This simple tomato sauce is better than the one from a can! This is a foolproof recipe that requires only a few staple ingredients.

Simple Tomato Sauce

This simple tomato sauce is better than the one from a can! This is a foolproof recipe that requires only a few ingredients: tomatoes, fresh herbs, garlic, onions and celery.

Even though this recipe only calls for about 2 tablespoons of freshly chopped basil, feel free to add more. I love my fresh herbs, and tomato and basil are harmonious flavors that I can’t seem to get enough of. Add as much ad you’d like!

Which Tomatoes are Best?

It’s best to use canned tomatoes. They are canned at peak ripeness and without skins. Fresh tomatoes need to be used at peak ripeness and then poached so that you can take their skins off. Unless you enjoy sauce with the tomato skins (some people do!). But the skins don’t break down well in the sauce so they do curl up and become pointy spears.

While canned tomatoes are the preferred ingredient, stay away from the diced tomatoes in a can. Chemicals are added to the sauce to help the tomatoes keep their diced shape. Not only is eating chemicals are never good for you, but they also don’t break down in sauce well when they are cooked.

For this recipe, I used a can of whole San Marzano peeled tomatoes in juice.


  • Tomatoes: A must for this recipe. I used one 24 ounce can of whole San Marzano peeled tomatoes in juice. If you choose to use whole fresh tomatoes, grab about two pounds of Roma tomatoes, and remove the skins.
  • Fresh herbs: My favorite part about making any sauce is using fresh herbs. I used thyme and basil.
  • Onion, celery & garlic: Aromatics play a large part in this sauce. After sautéing in some oil, either leave your diced onion, diced celery and garlic whole or purée in a food processor.

Making Tomato Sauce

Making this simple tomato sauce is really basic and only requires a couple of ingredients. It’s just sautéing the aromatics and then cooking the tomatoes down to your liking. Season with salt and pepper to taste.

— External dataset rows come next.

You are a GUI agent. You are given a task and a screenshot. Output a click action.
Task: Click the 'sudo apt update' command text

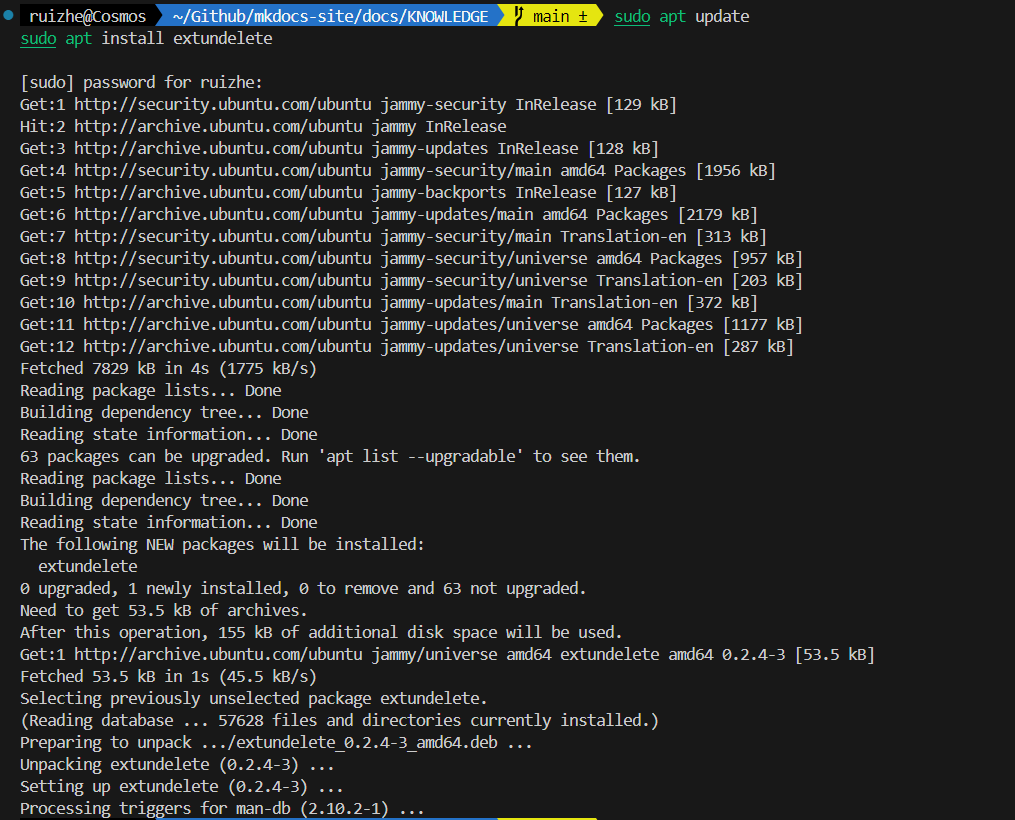click(681, 16)
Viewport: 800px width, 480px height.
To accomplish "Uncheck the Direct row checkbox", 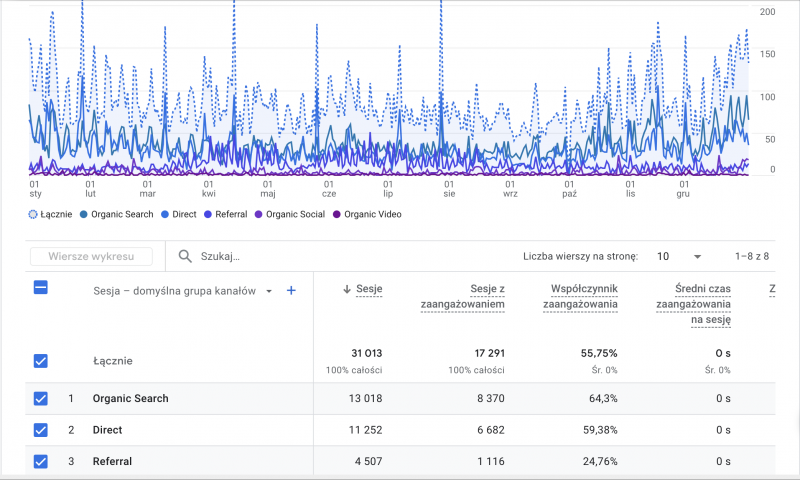I will pos(41,430).
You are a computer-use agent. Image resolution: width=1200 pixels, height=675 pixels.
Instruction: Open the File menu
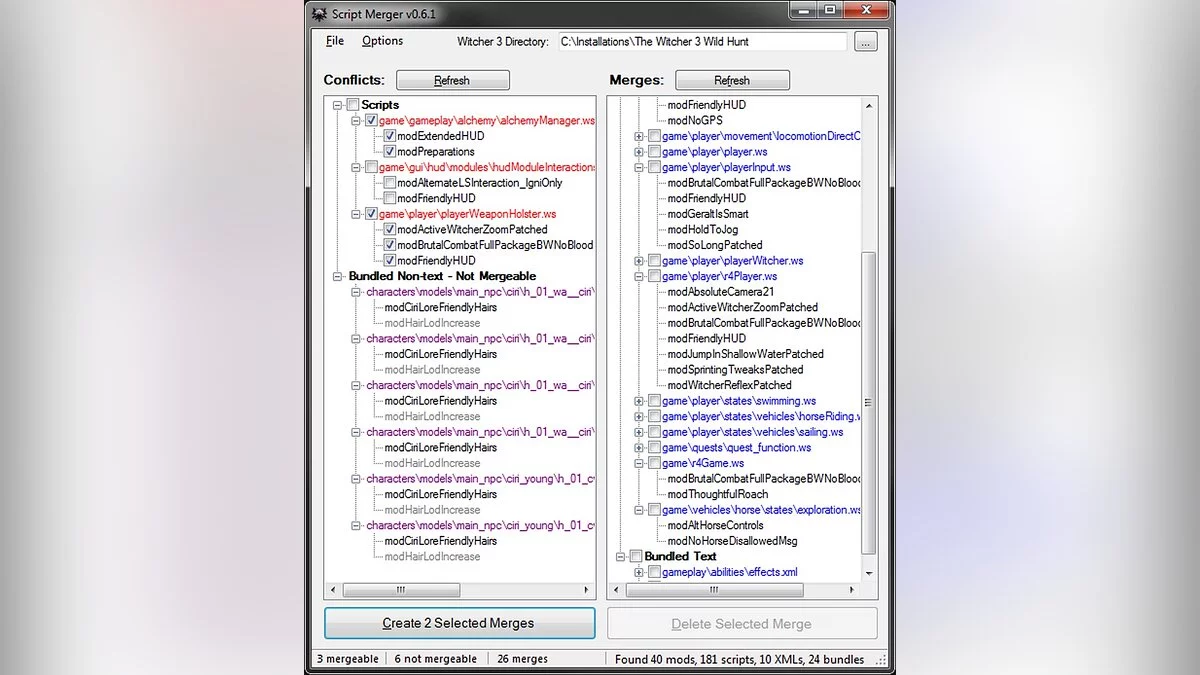click(x=335, y=41)
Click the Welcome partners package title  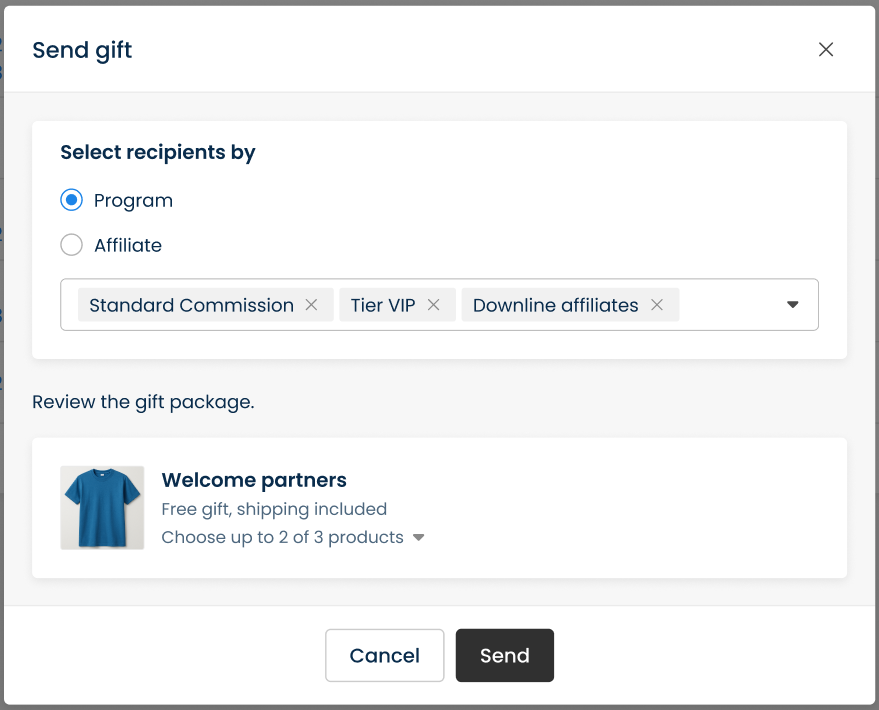254,481
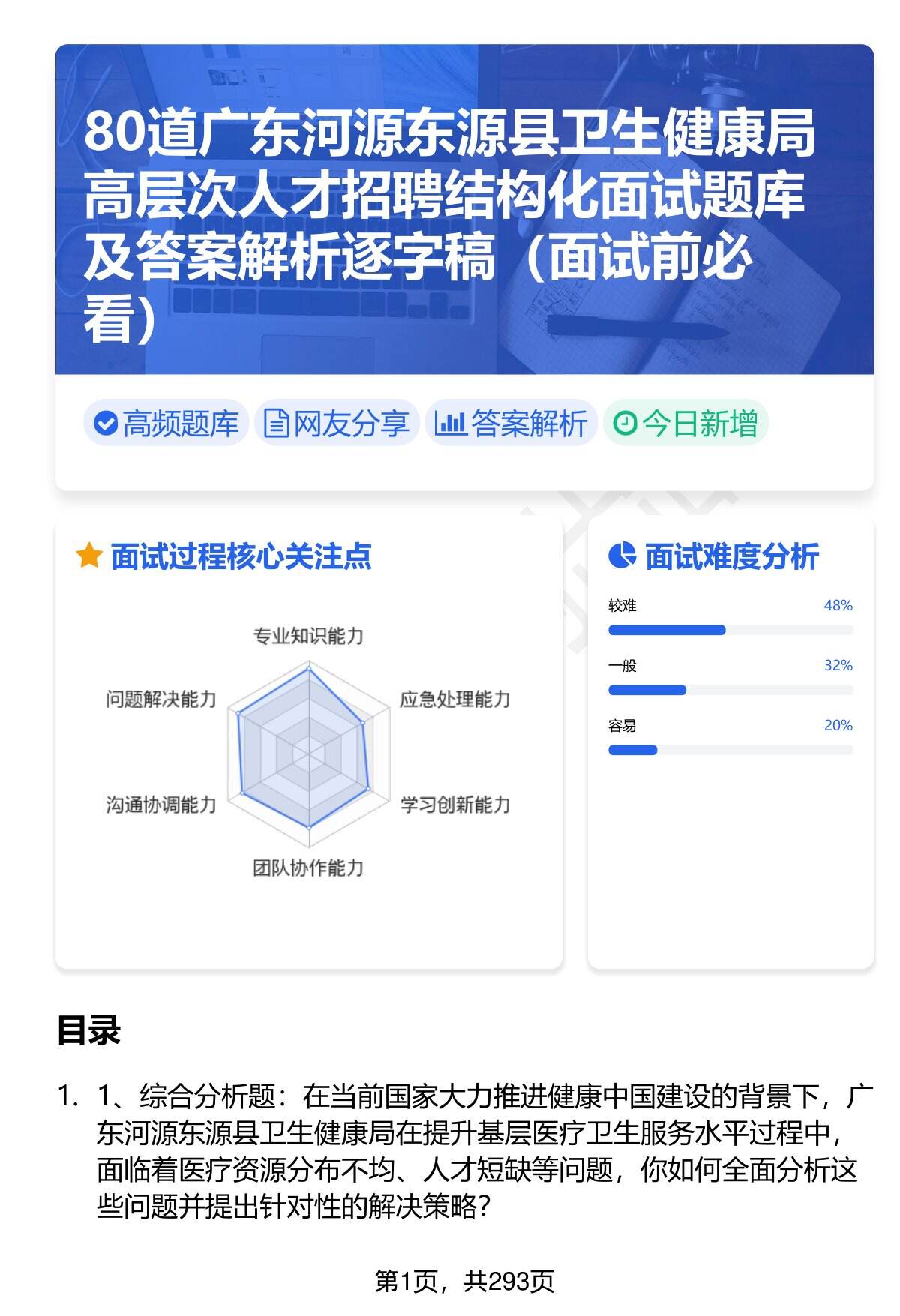Image resolution: width=900 pixels, height=1316 pixels.
Task: Open the 今日新增 tag
Action: [686, 424]
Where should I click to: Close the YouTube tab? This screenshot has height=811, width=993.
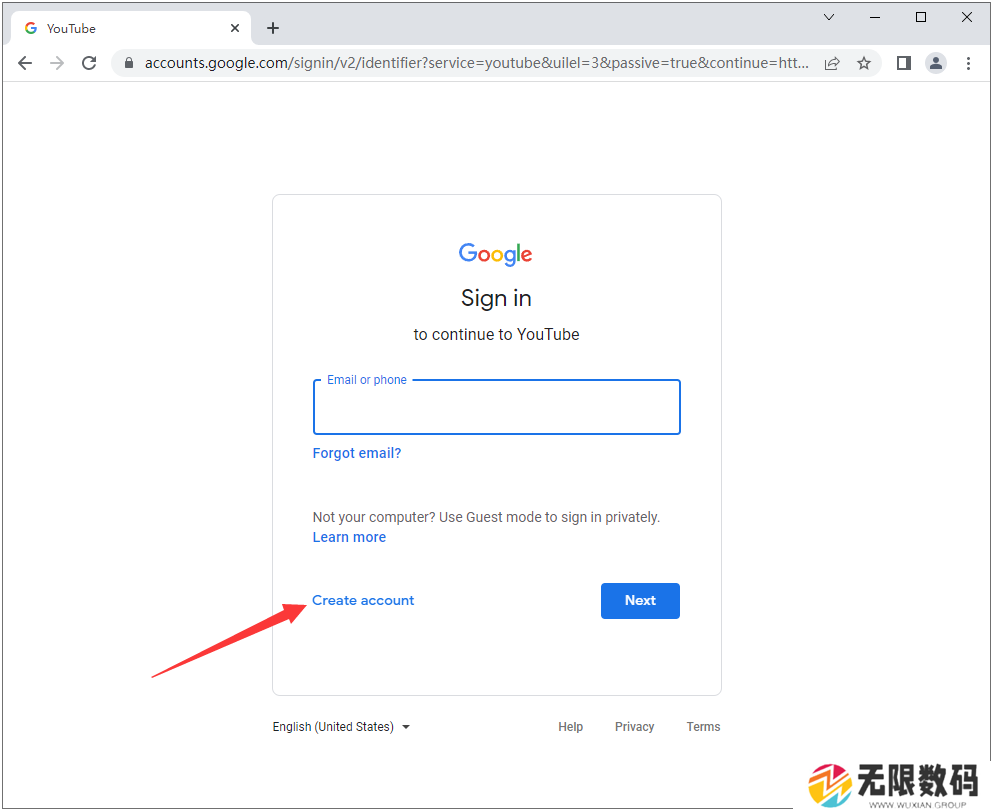click(x=235, y=28)
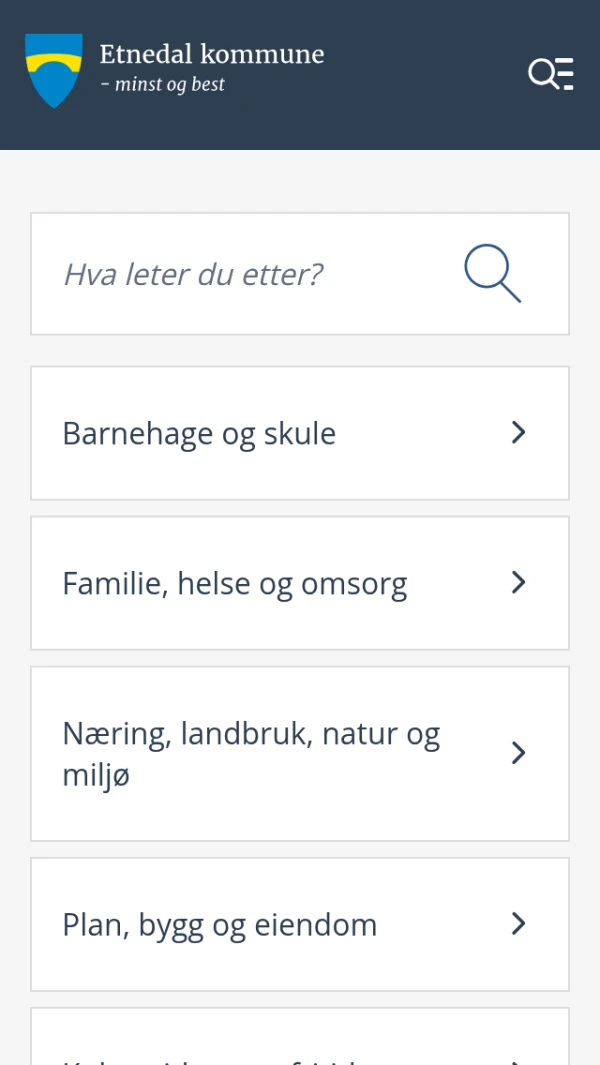Click the arrow next to Plan, bygg og eiendom
600x1065 pixels.
[518, 924]
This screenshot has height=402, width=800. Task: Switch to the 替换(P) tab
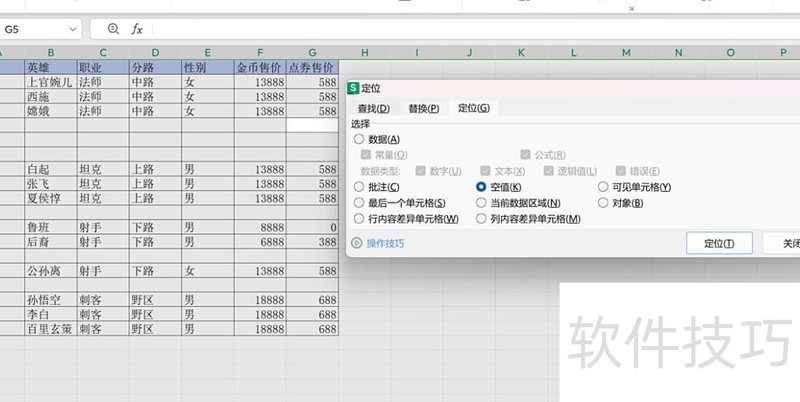point(423,108)
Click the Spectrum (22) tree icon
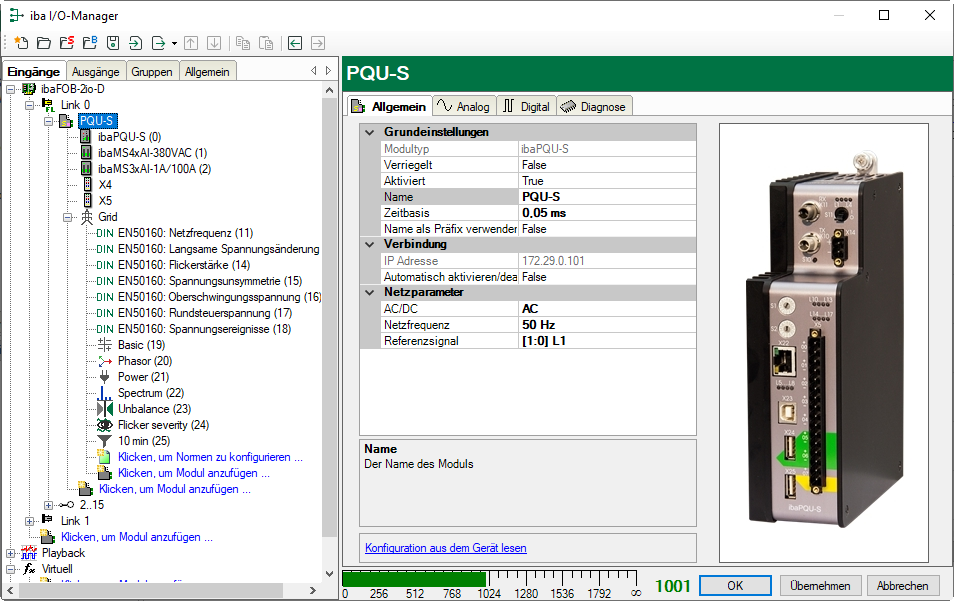The height and width of the screenshot is (601, 954). [105, 393]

If you like a smoother sauce, you have a couple of different options. Either pull out that handy food processor or blender and blend until smooth. Or you can use an immersion blender. Looking for a chunkier sauce? You can either roughly chop your tomatoes before putting them in your sauce, or you can wait for them to cook down a bit before smashing them in the pot with the back of a spoon. Either way you prefer your sauce, you will get yummy, tomatoey goodness.

Uses for Simple Tomato Sauce

Once you make this tomato sauce, you’ll be using it to replace the jared stuff from the grocery store.

Use this sauce to use on pastas, chicken, fish, rice or other dishes that need a kick of acidity and veggies added to the plate.

Make this sauce and then let your freshly made turkey meatballs simmer in the sauce while your pasta cooks. Or make a baked zucchini ziti instead. The possibilities for this simple tomato sauce are endless.

Tomato Sauce

5 from 1 vote
Recipe by Sarah Course: Uncategorized


Prep time


Cooking time






  • 1 can tomatoes

  • 1 cup chopped onions

  • 3 stalks celery

  • 2 cloves garlic

  • 2 tbsp fresh basil

  • 1 tbsp fresh thyme


  • Chop. Finely chop the onion, celery and garlic. Chop the herbs. Set aside.
  • Sautée. Heat some cooking oil in a pan and sautée the onion and celery until fragrant. Add the garlic and cook for another 3 minutes.
  • Add tomatoes. Open your can of tomatoes and dump the entire can into your pot. Crush the whole tomatoes against the side of the pot- watch out, they might squirt!
  • Cook. Let simmer and reduce your sauce for about 15 minutes. Taste and season with salt and pepper.